▶ PROBLEM STATEMENT
Your response should consist solely of the records, written out exactly.

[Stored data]
▽

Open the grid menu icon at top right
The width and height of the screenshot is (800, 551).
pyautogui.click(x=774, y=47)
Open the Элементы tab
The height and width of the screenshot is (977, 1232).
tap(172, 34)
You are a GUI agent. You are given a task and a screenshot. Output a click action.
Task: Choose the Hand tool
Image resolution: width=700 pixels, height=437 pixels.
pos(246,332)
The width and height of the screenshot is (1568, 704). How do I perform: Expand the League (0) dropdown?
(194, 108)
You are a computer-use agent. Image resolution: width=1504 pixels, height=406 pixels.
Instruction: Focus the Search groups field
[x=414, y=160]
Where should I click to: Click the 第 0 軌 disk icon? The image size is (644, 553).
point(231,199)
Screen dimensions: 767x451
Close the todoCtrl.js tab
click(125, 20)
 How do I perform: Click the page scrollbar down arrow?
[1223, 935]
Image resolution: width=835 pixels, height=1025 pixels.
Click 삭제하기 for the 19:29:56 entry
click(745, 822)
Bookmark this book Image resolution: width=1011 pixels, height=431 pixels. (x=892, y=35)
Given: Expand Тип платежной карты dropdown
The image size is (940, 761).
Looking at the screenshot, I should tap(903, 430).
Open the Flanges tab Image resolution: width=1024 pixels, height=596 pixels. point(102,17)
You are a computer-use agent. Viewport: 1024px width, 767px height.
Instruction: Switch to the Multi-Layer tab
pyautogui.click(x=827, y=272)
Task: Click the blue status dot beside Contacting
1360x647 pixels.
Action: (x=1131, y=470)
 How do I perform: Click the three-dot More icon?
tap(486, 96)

△

▶ RESPONSE TO THIS EXERCISE
Open the grid menu icon at top right
The width and height of the screenshot is (800, 551).
pyautogui.click(x=774, y=47)
Open the Элементы tab
The height and width of the screenshot is (977, 1232).
tap(172, 34)
You are a GUI agent. You are given a task and a screenshot. Output a click action.
Task: Choose the Hand tool
Image resolution: width=700 pixels, height=437 pixels.
pos(246,332)
The width and height of the screenshot is (1568, 704). How do I perform: Expand the League (0) dropdown?
(194, 108)
You are a computer-use agent. Image resolution: width=1504 pixels, height=406 pixels.
Instruction: Focus the Search groups field
[x=414, y=160]
Where should I click to: Click the 第 0 軌 disk icon? The image size is (644, 553).
point(231,199)
Screen dimensions: 767x451
Close the todoCtrl.js tab
click(125, 20)
 How do I perform: Click the page scrollbar down arrow?
[1223, 935]
Image resolution: width=835 pixels, height=1025 pixels.
Click 삭제하기 for the 19:29:56 entry
click(745, 822)
Bookmark this book Image resolution: width=1011 pixels, height=431 pixels. (x=892, y=35)
Given: Expand Тип платежной карты dropdown
The image size is (940, 761).
Looking at the screenshot, I should tap(903, 430).
Open the Flanges tab Image resolution: width=1024 pixels, height=596 pixels. point(102,17)
You are a computer-use agent. Viewport: 1024px width, 767px height.
Instruction: Switch to the Multi-Layer tab
pyautogui.click(x=827, y=272)
Task: Click the blue status dot beside Contacting
1360x647 pixels.
Action: (x=1131, y=470)
 How do I perform: Click the three-dot More icon?
tap(486, 96)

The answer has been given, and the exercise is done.